(Item coordinate data)
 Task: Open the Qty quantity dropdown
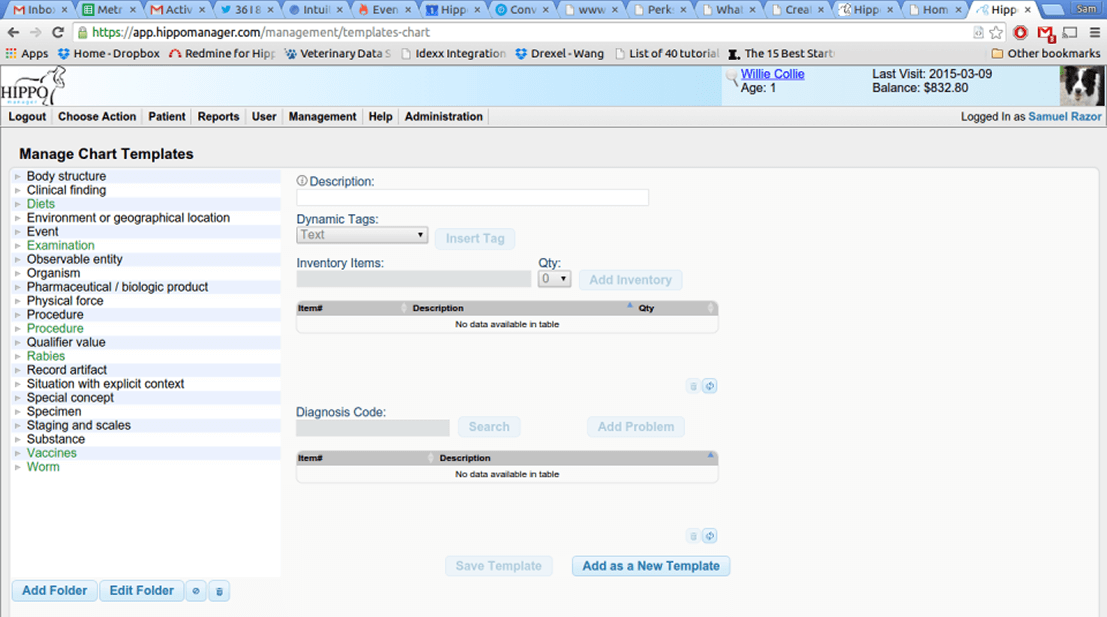554,278
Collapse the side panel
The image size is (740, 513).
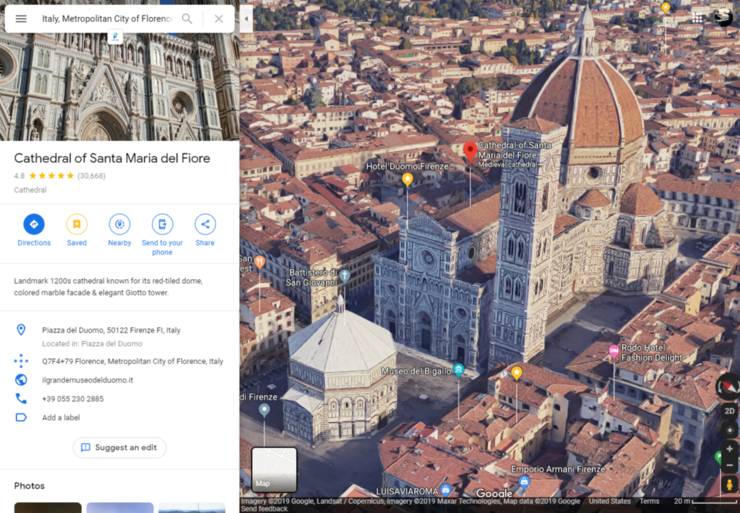(246, 18)
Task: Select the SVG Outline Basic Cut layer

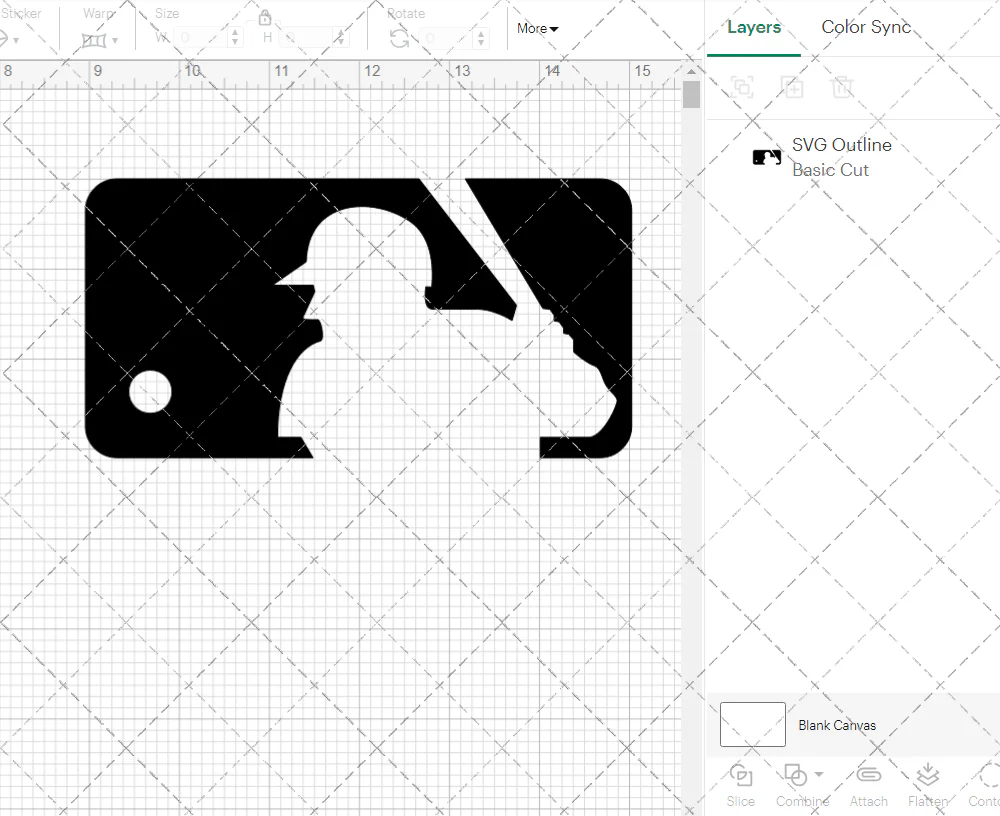Action: [840, 157]
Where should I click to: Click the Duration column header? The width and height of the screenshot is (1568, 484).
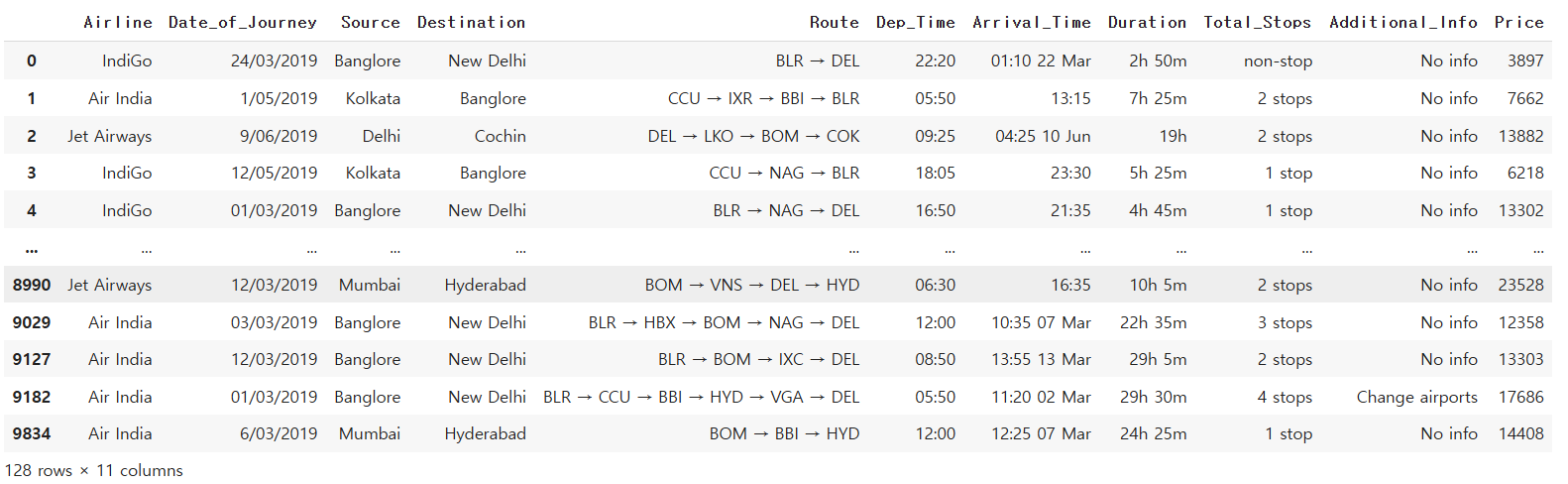(1147, 22)
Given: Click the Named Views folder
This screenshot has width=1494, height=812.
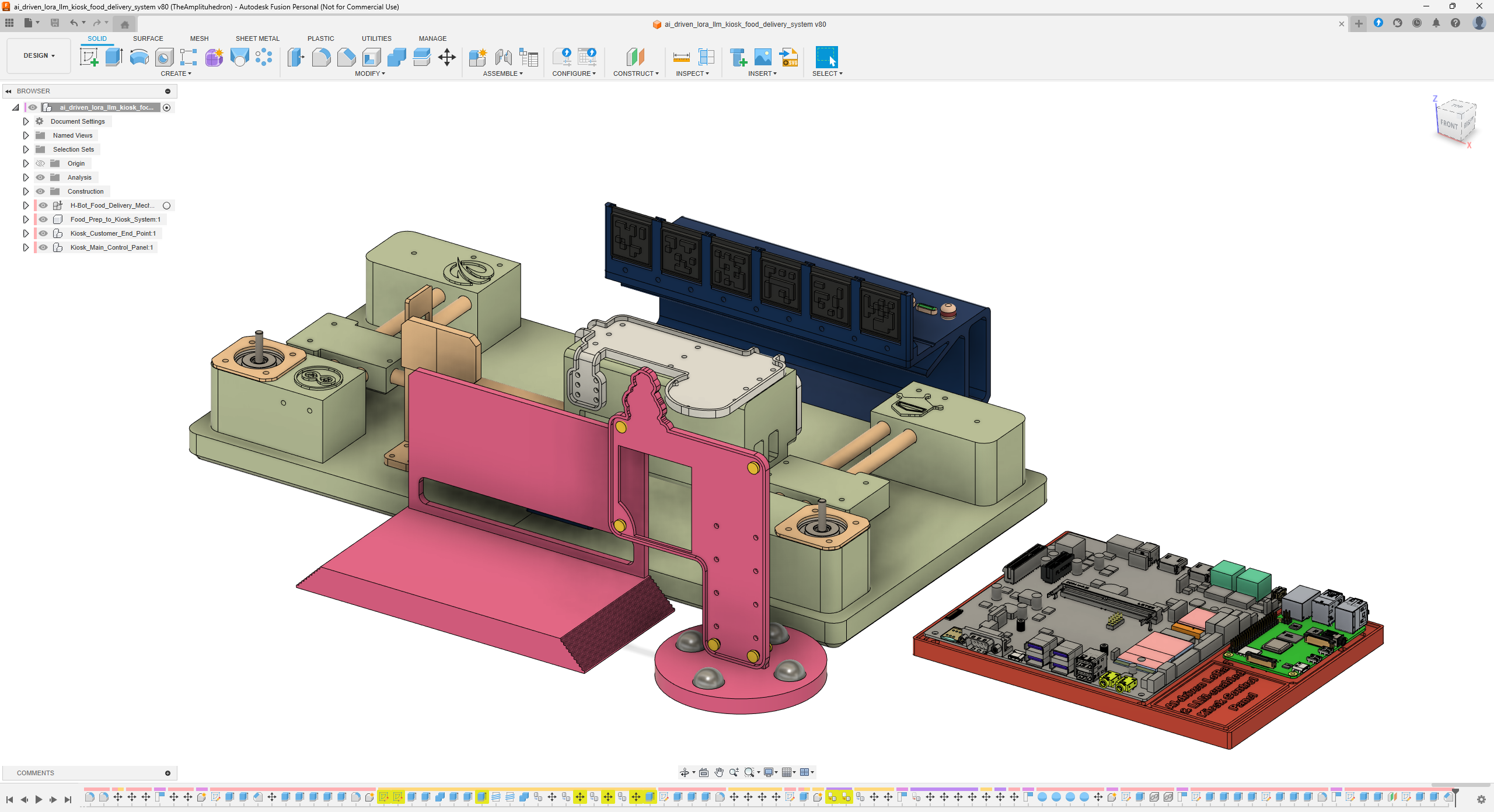Looking at the screenshot, I should 72,135.
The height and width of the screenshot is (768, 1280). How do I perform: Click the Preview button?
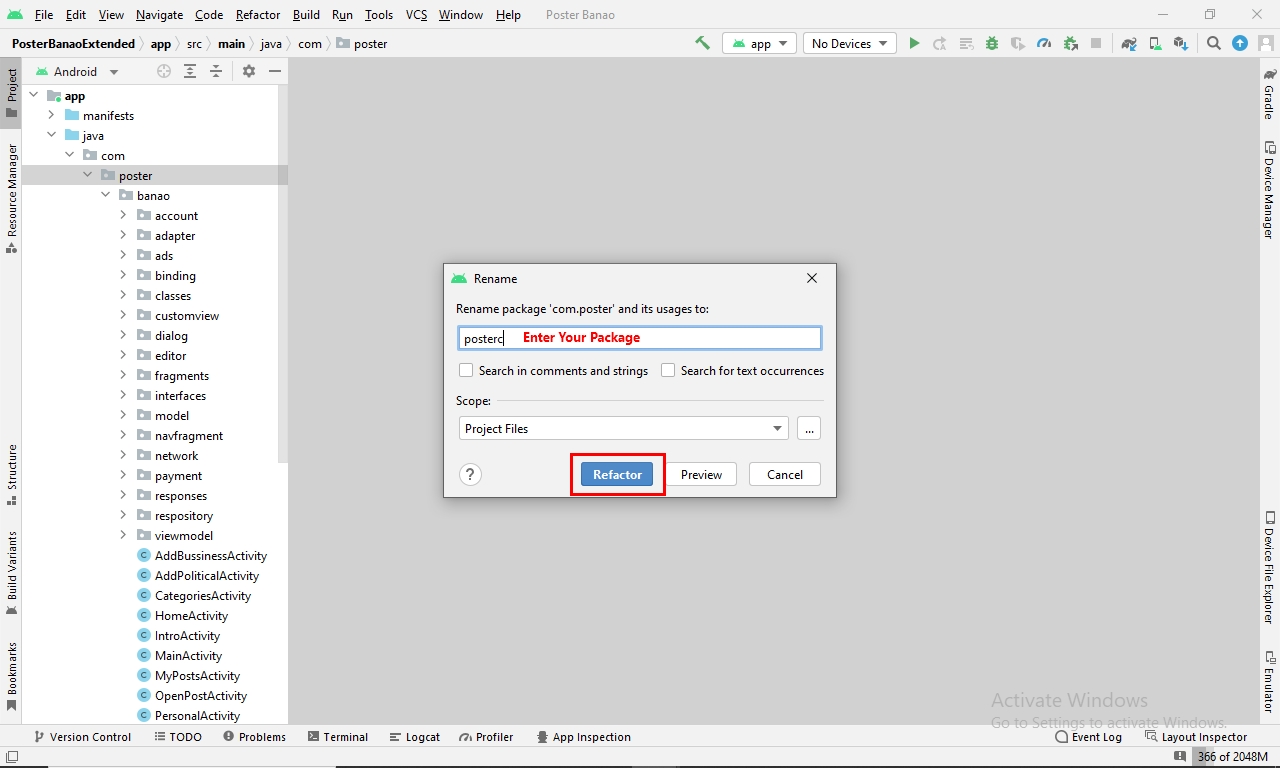pos(701,475)
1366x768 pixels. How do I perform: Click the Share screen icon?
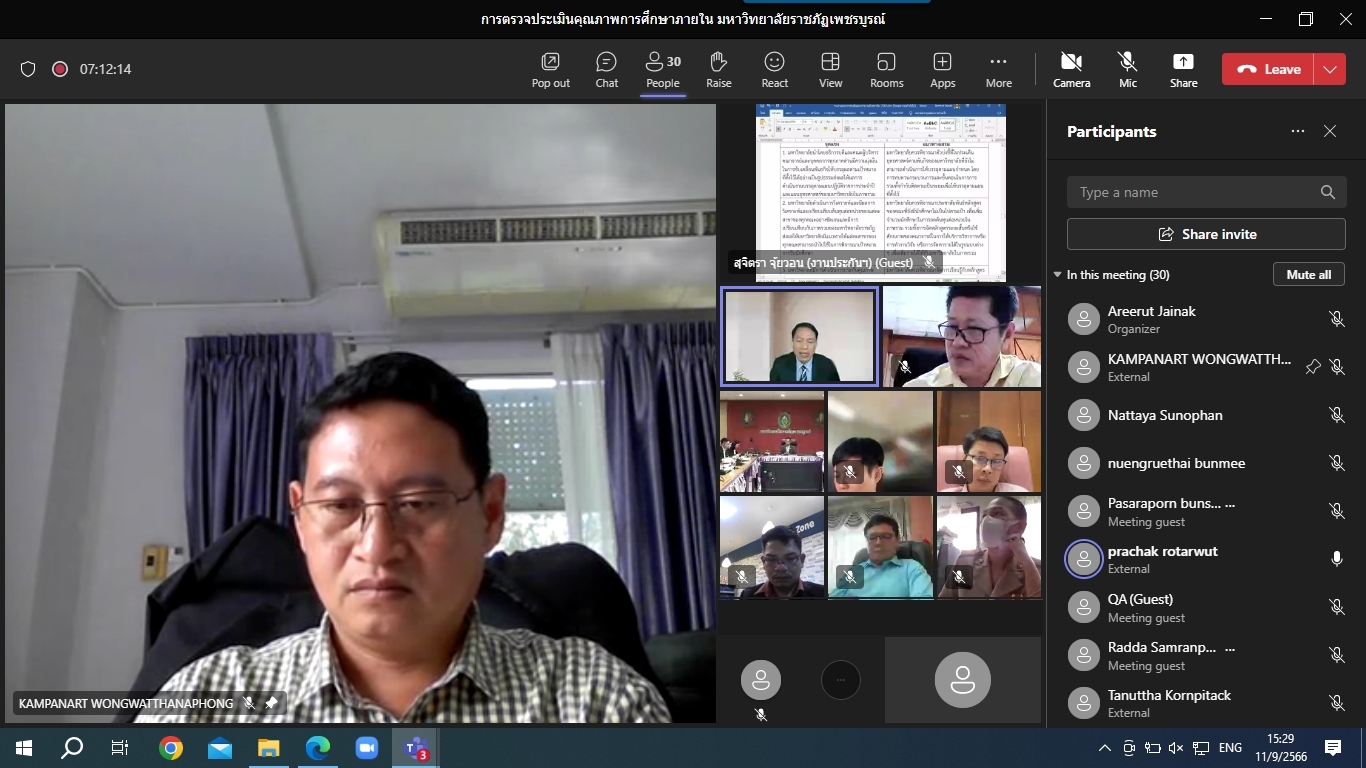1183,69
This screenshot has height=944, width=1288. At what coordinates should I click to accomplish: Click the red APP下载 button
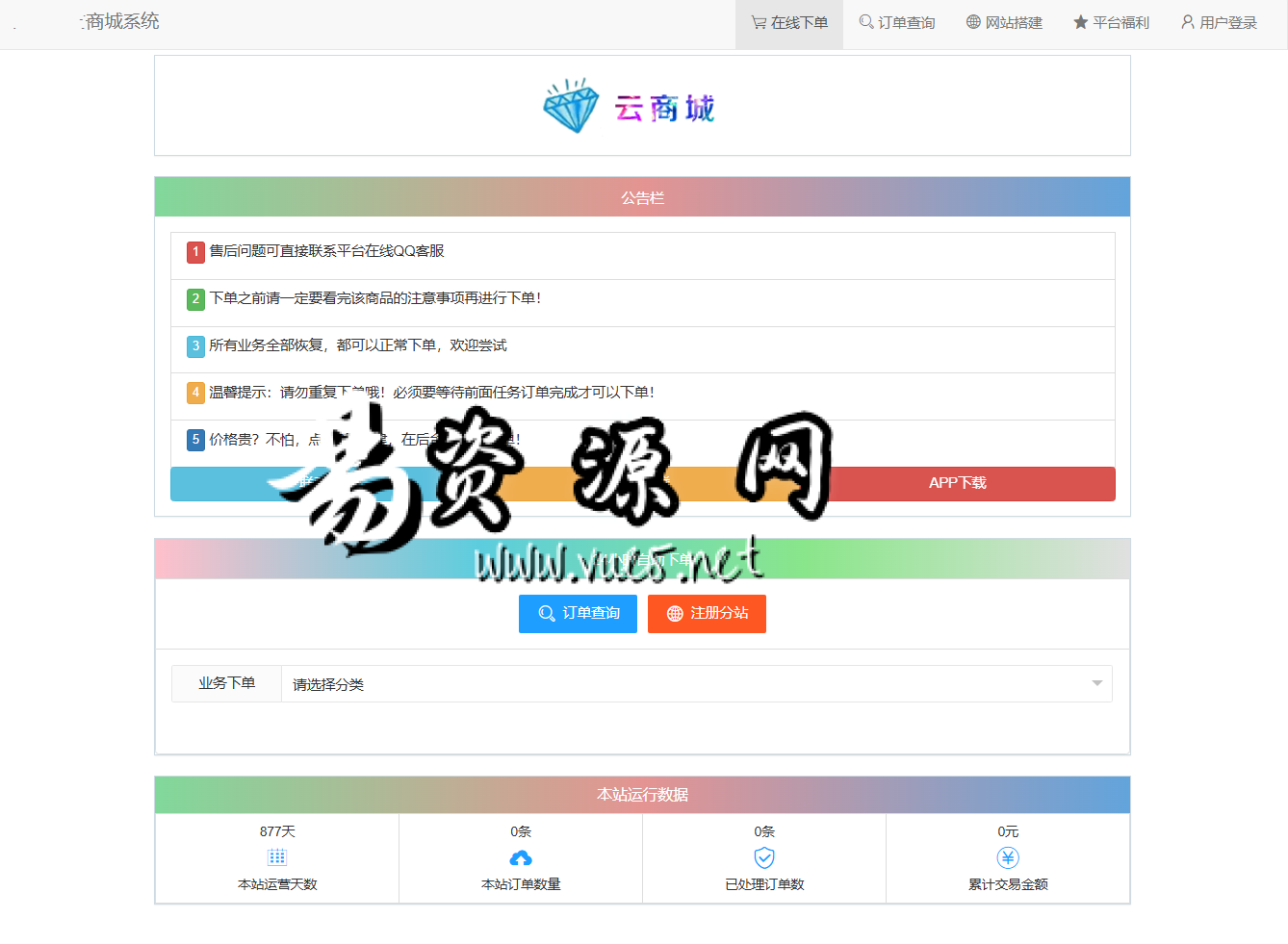pos(957,483)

> **Directive**
Shift every coordinate in the answers by adding 138 to each number, and write out again the items starting with the line that contains "1366x768 pixels. How" and going on through the end of the items, requests included. Leave the pictures out of your answer.

> **Answer to the task**
1366x768 pixels. How do I perform: Click the Share screen icon?
1321,207
This screenshot has height=944, width=1288. At what coordinates should I click to accomplish: Click the red APP下载 button
pos(1095,621)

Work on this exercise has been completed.